Cheap coal and carbon drive both emissions and profits in the UK energy sector
28 Mar 2013
Jonathan Lane, GlobalData’s Head of Consulting for Power & Utilities.
As found across Europe, the UK’s carbon emissions are on the rise. DECC’s provisional estimates indicate a 4.4% rise in carbon emissions in 2012 compared to 2011 little of which has been driven by an improving economy. Indeed, 50% of the rise, or 10 million tonnes came from the power generation sector despite a 1% fall in generation. The other major contribution was an increase of 8 million tonnes from the residential sector as Q4 2012 was on average 2.30C colder than Q4 2011, causing the nation to turn the heating up. Interestingly, emissions from transport fell for the fifth consecutive year in 2012, with high prices at the pump and flat growth in the economy dampening demand.
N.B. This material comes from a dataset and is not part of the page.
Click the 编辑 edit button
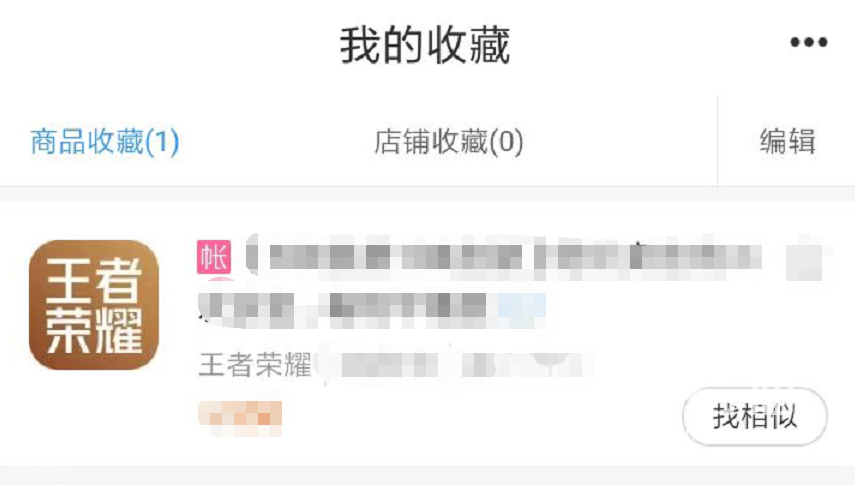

Cheap coal and even cheaper carbon credits are the main reason behind the growth in emissions from the electricity generation sector, with electricity produced from coal rising from 109TWh in 2011 to 143TWh in 2012. Correspondingly generation from natural gas, which proved expensive in 2012, fell from 147TWh in 2011 to 100TWh. Generation from renewables (including hydro but excluding biomass and biogas) increased to 33TWh (or 9% of total generation) from 27TWh in 2011.